• WHAT IS EXPECTED:
Quote all entries exactly, leaving pictures aside.

SUPPLIED DATA START

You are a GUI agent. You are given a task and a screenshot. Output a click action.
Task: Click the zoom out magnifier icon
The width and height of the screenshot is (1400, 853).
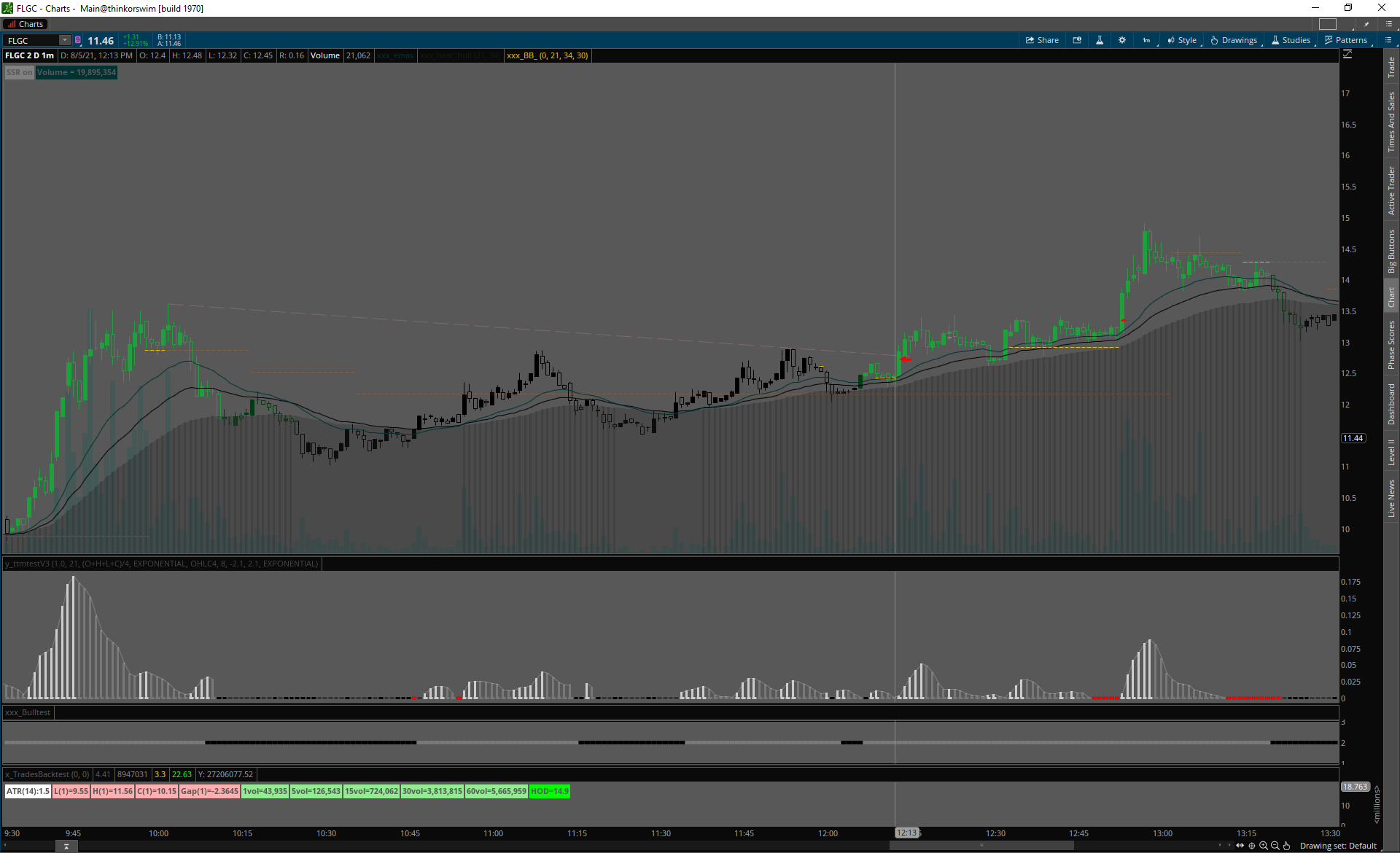(x=1275, y=846)
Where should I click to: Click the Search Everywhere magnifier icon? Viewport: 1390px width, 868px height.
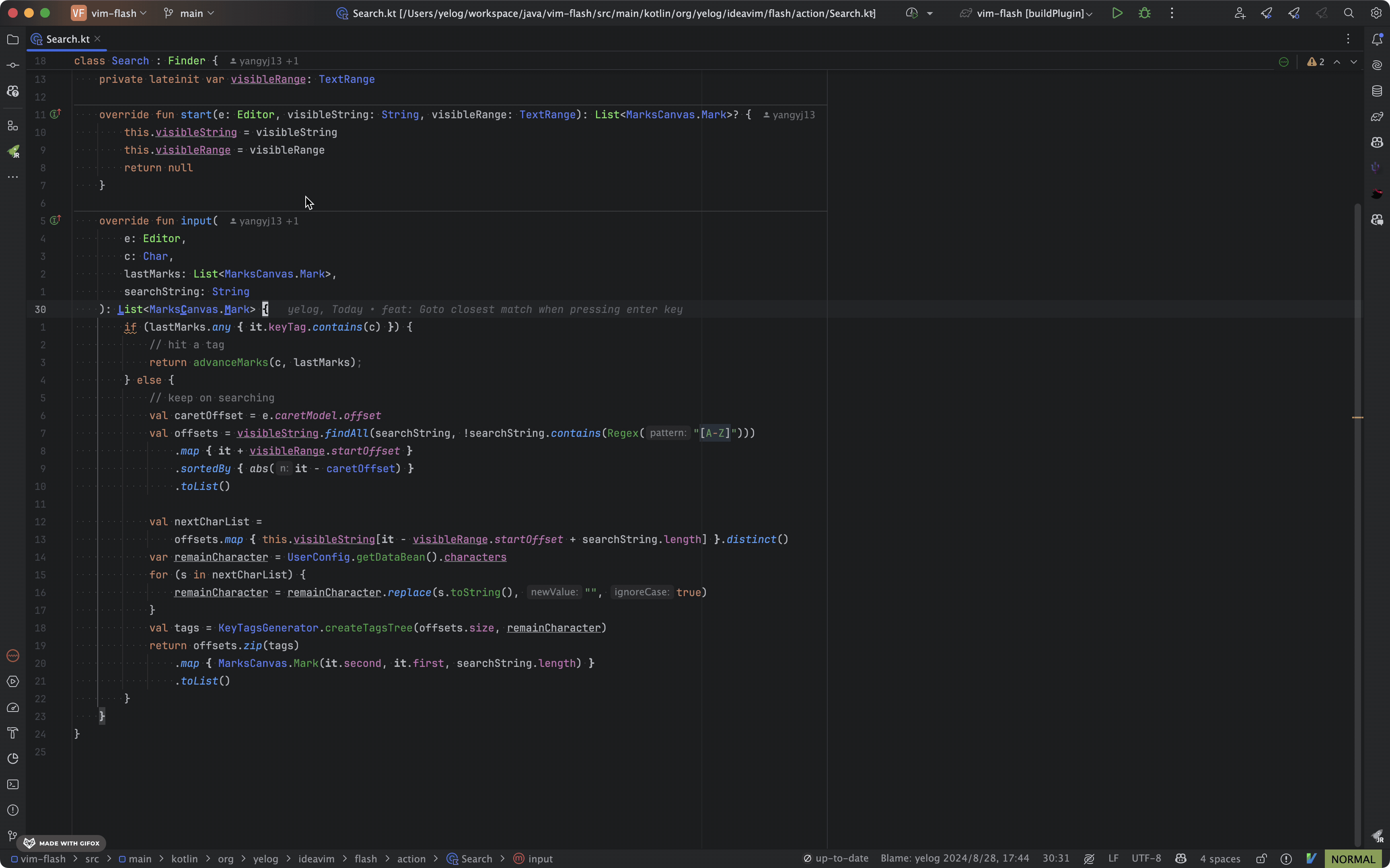(1349, 13)
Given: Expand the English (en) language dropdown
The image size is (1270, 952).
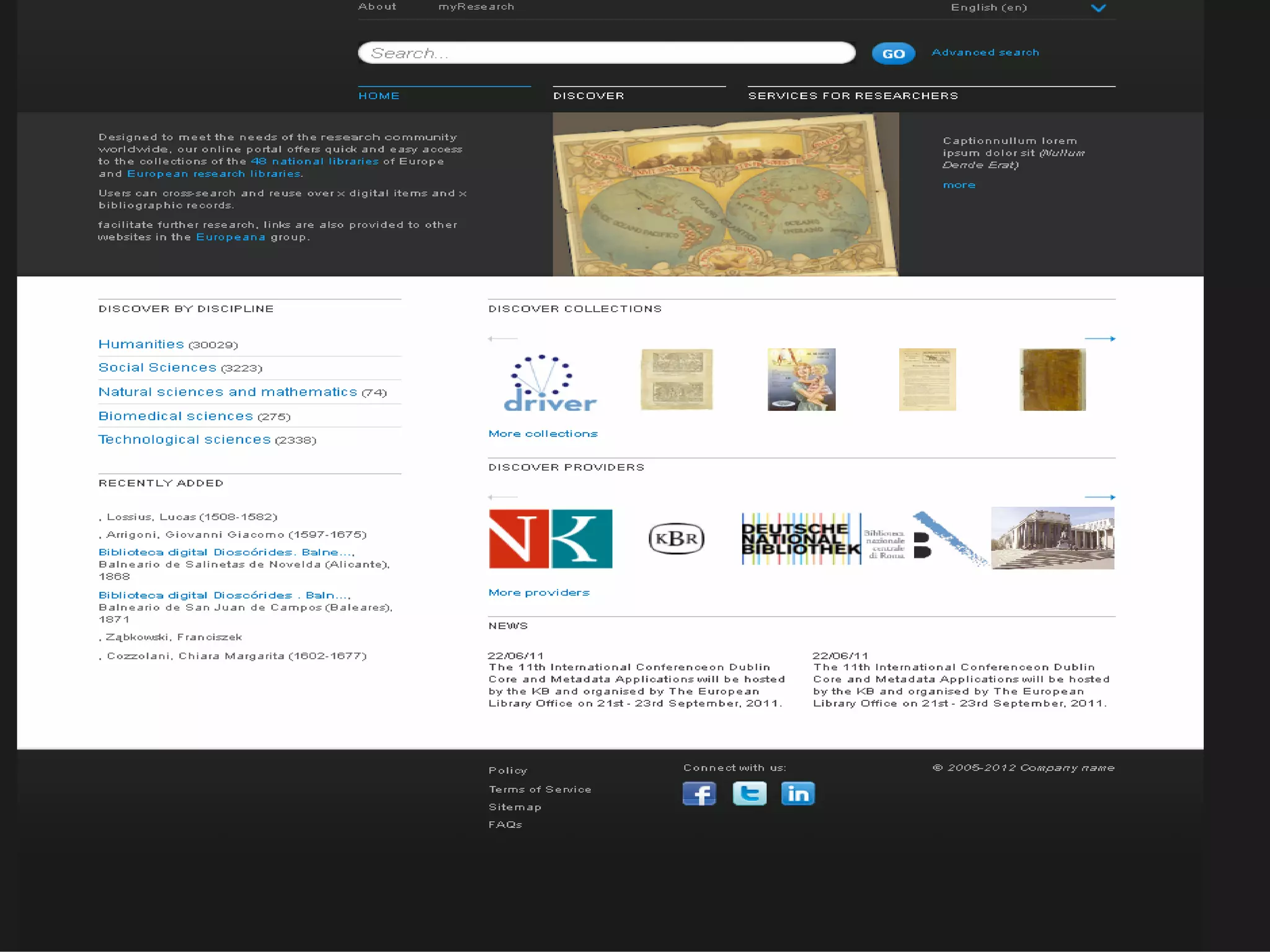Looking at the screenshot, I should tap(1098, 8).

SUPPLIED DATA END

• SOLUTION TO THE PROBLEM:
You are a GUI agent. You are given a task and a screenshot. Output a click action.
Task: Click the zoom out magnifier icon
The width and height of the screenshot is (1400, 853).
(x=1275, y=846)
Where should I click to: Click the Search Everywhere magnifier icon? Viewport: 1390px width, 868px height.
(1349, 13)
Given: Expand the English (en) language dropdown
The image size is (1270, 952).
Looking at the screenshot, I should tap(1098, 8).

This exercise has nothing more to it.